(Records drawn from a dataset)
<<<<

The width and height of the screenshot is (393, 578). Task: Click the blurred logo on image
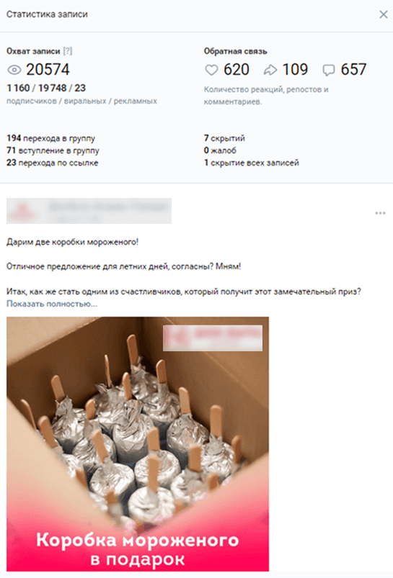pyautogui.click(x=213, y=338)
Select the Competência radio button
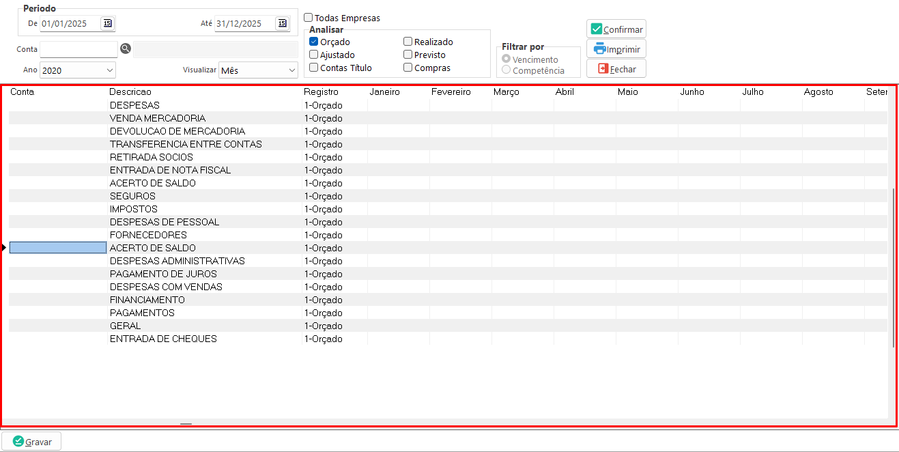This screenshot has height=452, width=899. tap(506, 70)
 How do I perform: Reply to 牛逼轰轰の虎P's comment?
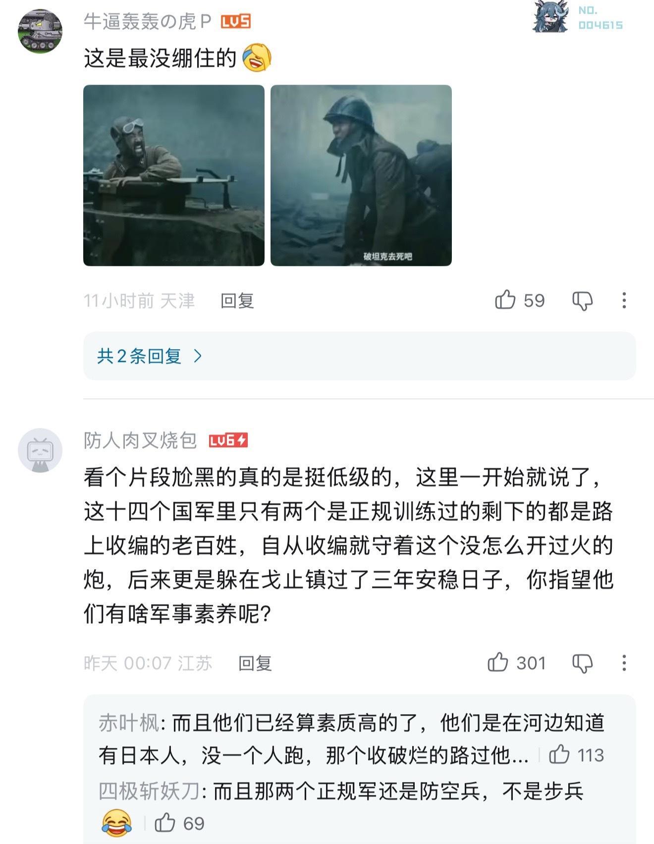237,301
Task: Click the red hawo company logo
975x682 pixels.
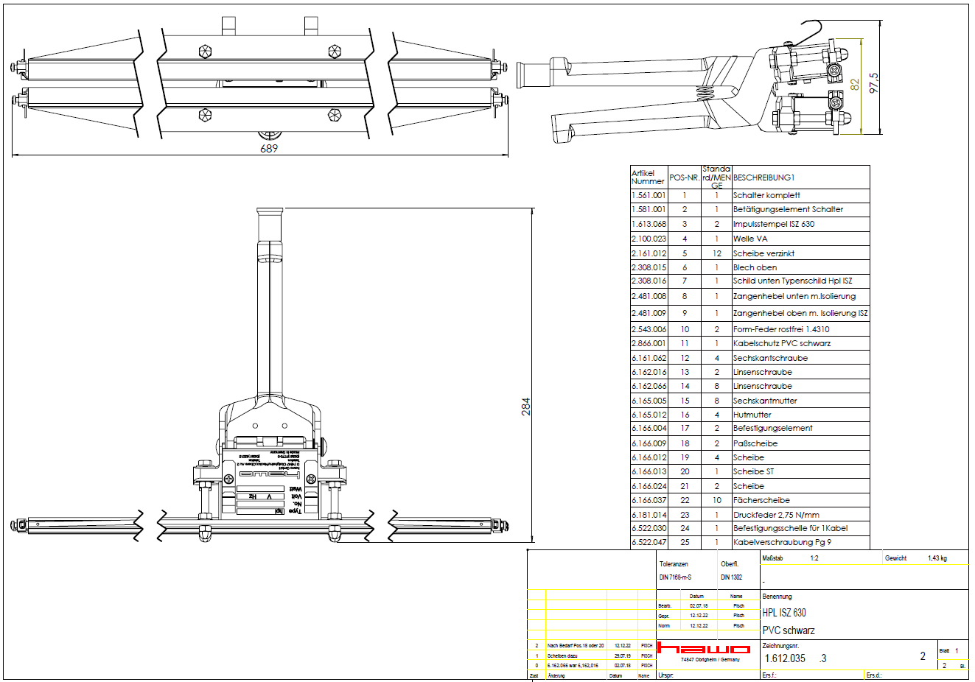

>>>>

** What is needed **
Write out a verbatim copy of the lines from the line that contains "Select the Competência radio button" through the end of the entries above; pictures are not copied.

** The completed task **
Select the Competência radio button
This screenshot has height=452, width=899. tap(506, 70)
 How do I perform: Reply to 牛逼轰轰の虎P's comment?
237,301
Task: Click the red hawo company logo
975x682 pixels.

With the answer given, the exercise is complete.